* _The problem_
Look through the data below for the line with "586x1269 pixels." and the line with "Click the 03:00 time axis label", then output those two and all lines in between, exactly as written.

Top of Data

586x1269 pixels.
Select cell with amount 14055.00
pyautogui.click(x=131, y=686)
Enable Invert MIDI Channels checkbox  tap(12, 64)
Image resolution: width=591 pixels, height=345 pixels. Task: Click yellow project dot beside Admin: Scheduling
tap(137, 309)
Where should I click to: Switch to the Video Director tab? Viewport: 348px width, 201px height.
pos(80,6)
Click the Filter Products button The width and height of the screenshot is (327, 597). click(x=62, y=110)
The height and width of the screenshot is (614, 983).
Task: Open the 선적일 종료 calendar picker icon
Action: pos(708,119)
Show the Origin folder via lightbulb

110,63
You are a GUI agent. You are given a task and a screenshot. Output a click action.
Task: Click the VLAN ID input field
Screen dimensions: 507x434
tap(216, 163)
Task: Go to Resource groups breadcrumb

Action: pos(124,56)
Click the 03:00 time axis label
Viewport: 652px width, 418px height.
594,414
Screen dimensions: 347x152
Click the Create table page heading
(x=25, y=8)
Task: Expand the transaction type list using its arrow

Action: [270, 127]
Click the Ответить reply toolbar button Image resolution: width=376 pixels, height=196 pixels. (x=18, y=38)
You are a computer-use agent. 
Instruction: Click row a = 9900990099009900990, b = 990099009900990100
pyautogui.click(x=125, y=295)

Bottom of Data
Top of Data

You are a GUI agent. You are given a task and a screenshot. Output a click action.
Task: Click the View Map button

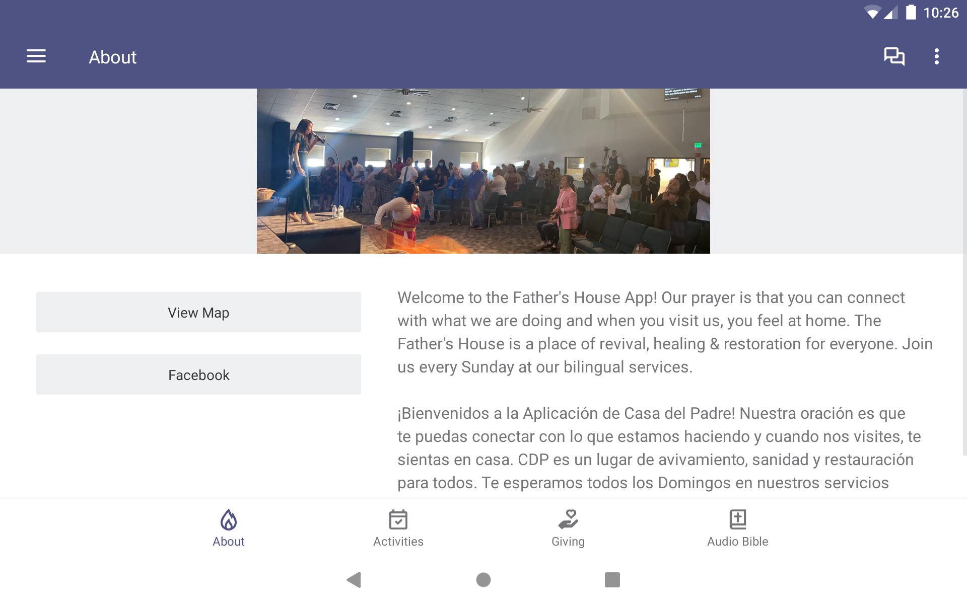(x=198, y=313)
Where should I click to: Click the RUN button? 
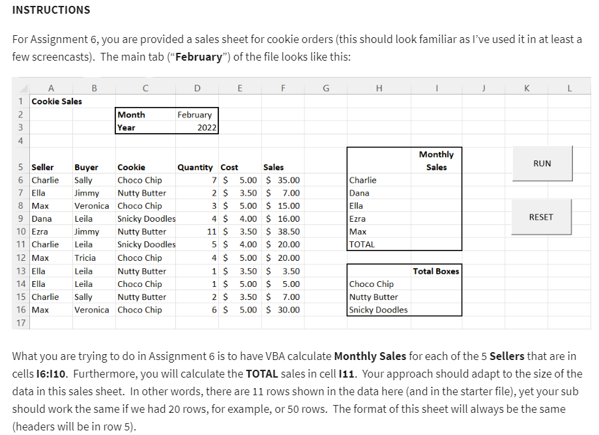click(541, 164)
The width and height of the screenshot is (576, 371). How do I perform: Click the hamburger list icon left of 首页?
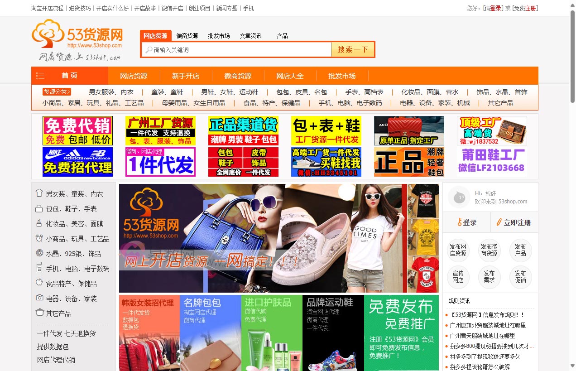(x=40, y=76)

Bottom of Data

* _Result of the exercise_
586x1269 pixels.
Select cell with amount 14055.00
pyautogui.click(x=131, y=686)
Enable Invert MIDI Channels checkbox  tap(12, 64)
Image resolution: width=591 pixels, height=345 pixels. Task: Click yellow project dot beside Admin: Scheduling
tap(137, 309)
Where should I click to: Switch to the Video Director tab? Viewport: 348px width, 201px height.
pos(80,6)
Click the Filter Products button The width and height of the screenshot is (327, 597). click(x=62, y=110)
The height and width of the screenshot is (614, 983).
Task: Open the 선적일 종료 calendar picker icon
Action: pos(708,119)
Show the Origin folder via lightbulb

110,63
You are a GUI agent. You are given a task and a screenshot. Output a click action.
Task: Click the VLAN ID input field
Screen dimensions: 507x434
tap(216, 163)
Task: Go to Resource groups breadcrumb

Action: pos(124,56)
Click the 03:00 time axis label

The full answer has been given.